Leur histoire aurait pu rester secrète et connue des seuls services de renseignement et de police britannique. Mais quand le Home Office, le ministère de l’intérieur britannique, propose de prolonger les services d’une brigade d’ espions un peu particulière, c’est la stupéfaction chez les députés. Des mineurs sont recrutés pour des opérations secrètes sous couverture contre des terroristes, des gangs et des trafiquants de drogue !

C’est une proposition du Home Office de prolonger de 1 à 4 mois la durée de mobilisation de ces jeunes « sources secrètes de renseignements humain » qui a mis au jour cette pratique.  Le gouvernement , qui voulait accélérer leur réenregistrement, pour s’assurer qu’ils ne courent aucun danger, autant physique que psychologique, se retrouve désormais à devoir défendre la pratique elle-même, après qu’un amendement a été déposé par l’opposition.

Dans la foulée de ces révélations, une commission d’enquête a également été mise sur pied par  la Chambre des lords pour « disposer d’éléments de compréhension clairs des objectifs des services de sécurité ».

Une amnistie qui dérange

La plupart du temps ces mineurs sont recrutés après avoir été arrêtés par les services de police. Et en échange d’une amnistie, ils doivent recueillir des informations sur le fonctionnement du gang pour lequel il travaille. Réseaux de prostitutions, trafiquants de drogue ou même des opérations antiterroriste, ces jeunes seraient utilisés dans « un éventail croissant de situations » d’après le rapport remis par la Chambre des lords.

Le ministre de l’Intérieur Ben Wallace, qui défend le dispositif, explique qu’« il peut être difficile de recueillir des preuves sur les gangs sans infiltrer leurs membres grâce aux mineurs CHIS (covert human intelligence sources, sources secrètes de renseignement). Les mineurs CHIS peuvent fournir aux enquêteurs un meilleur aperçu, par exemple, de la façon dont les jeunes communiquent entre eux dans les gangs ».

Les droits de l’enfant en question

Le rapport de la Chambre des lords donne cependant peu d’éléments pour évaluer l’ampleur du dispositif.
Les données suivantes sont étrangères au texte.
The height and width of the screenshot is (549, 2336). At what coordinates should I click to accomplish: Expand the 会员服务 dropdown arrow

Le nombre de mineurs participants est tenu secret, mais ils seraient plus de 2.300 à avoir été sous couverture en 2017. Les hauts fonctionnaires qui ont répondu aux questions des Lords ont précisé que certains pouvaient même être âgés de moins de 16 ans.
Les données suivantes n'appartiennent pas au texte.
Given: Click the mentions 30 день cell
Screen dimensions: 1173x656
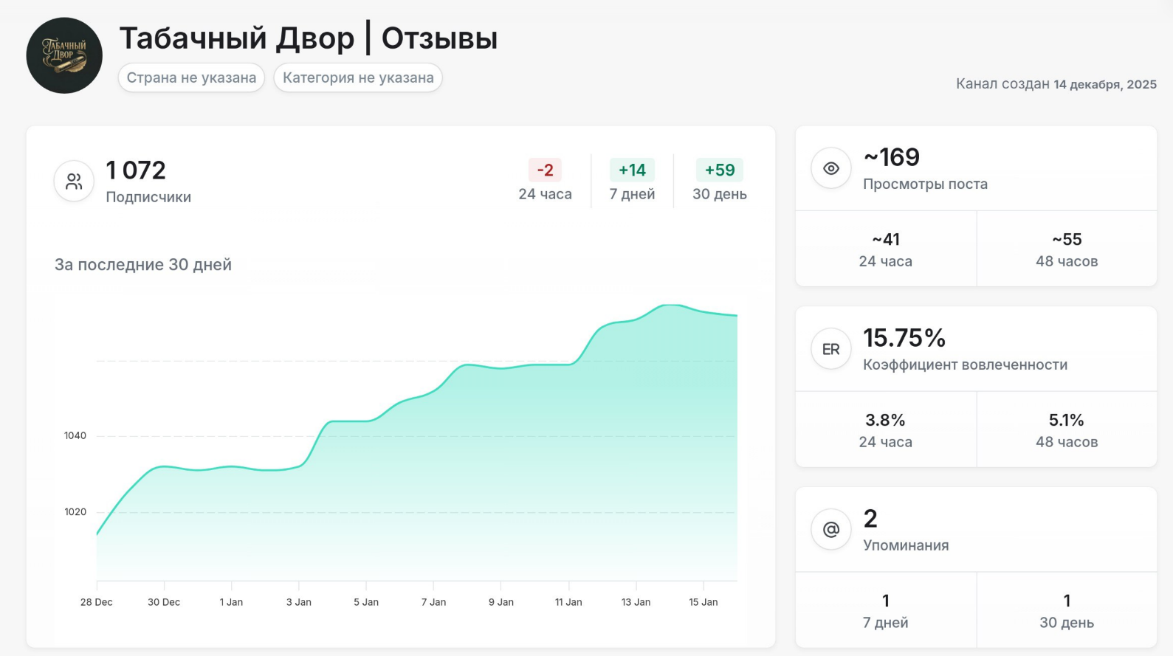Looking at the screenshot, I should point(1067,611).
Le dispositif suscite un tollé dans la sphère politique et chez les associations de défense des droits humains qui tentent de faire avorter le dispositif. « Enrôler des enfants soldats dans les coins les plus sombres du maintien de l’ordre et les exposer intentionnellement à des réseaux terroristes, criminels ou d’abus sexuels – potentiellement sans l’accord de leurs parents – va directement à l’encontre des obligations du gouvernement en matière de droits de l’homme, qui place l’intérêt des enfants au coeur des décisions qui les affectent », dénonce Rosalind Comyn, responsable juridique de l’organisation Rights Watch.